I do agree meatgrinder scenarios are bad for creating backstory, but that's because the entire concept is oxymoronic. Backstory for a game is is story of events that happened before a game starts. It exist to explain the initial position and to hint at follow-up positions.
If you start up a scenario not knowing that the end result will be, that's not backstory, that's just playing the game. To say you're "creating backstory" is just a fancy way of saying you're looking to build future events on results of game play, same as any other time. The scenario itself needs its own backstory and it's turtles all the way down until you just accept some initial position as the premise without further questions.
The actual purpose of "playing your backstory" is to add in detail to a framework that's already known. F.ex. you know your character is last survivor of a village destroyed by goblins, your choosing to play that event to show who the goblins killed, how & in what order. This doesn't apply to meatgrinder scenarios where it might not be known beforehand which characters come out alive.

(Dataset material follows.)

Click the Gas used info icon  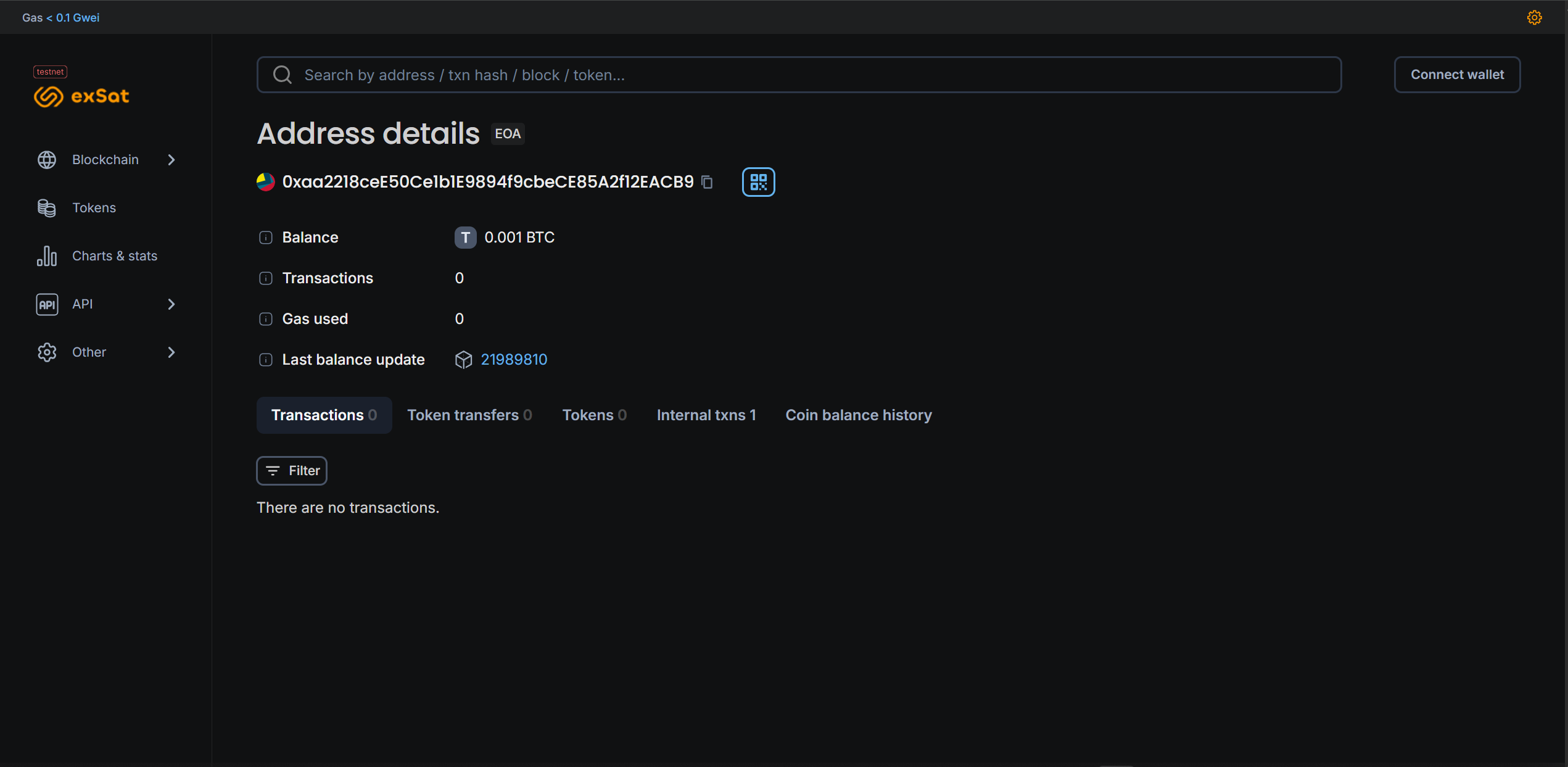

All of this is completely separate from the question of "do meatgrinder scenarios serve as a bonding experience?" Almost any shared experience can work as a bonding experience and that's why you'd want to play out dramatic (or traumatic) shared character events, because it isn't actually a shared experience for the players before they play it out (duh). Expecting a perfect success rate is daft, for the most part you're hoping to beat a coin flip. (As a corollary, you have to try a method more than once before passing final judgement on it. This very basic principle seems lost on many people.) Creating unit cohesion is even more specific and I laught at the assumption that it is necessary or even desired end result of the method. Abandon performative group play and embrace individual characters trying to kill each other today.
*Ahem* What I mean is, meatgrinder scenarios & other trial-by-fire deals are good for testing
if players and their characters are capable of cohesion. Actually building cohesion takes considerable time, a safer environment and some trial-and-error. In plainer terms, the actual bonding more likely happens in the group therapy or rebuilding session after the horrible disaster all the characters underwent. If you want an actual idea for how to make people function well as a small group, forget roleplaying games and get your hands on a Scout Master's guide or something.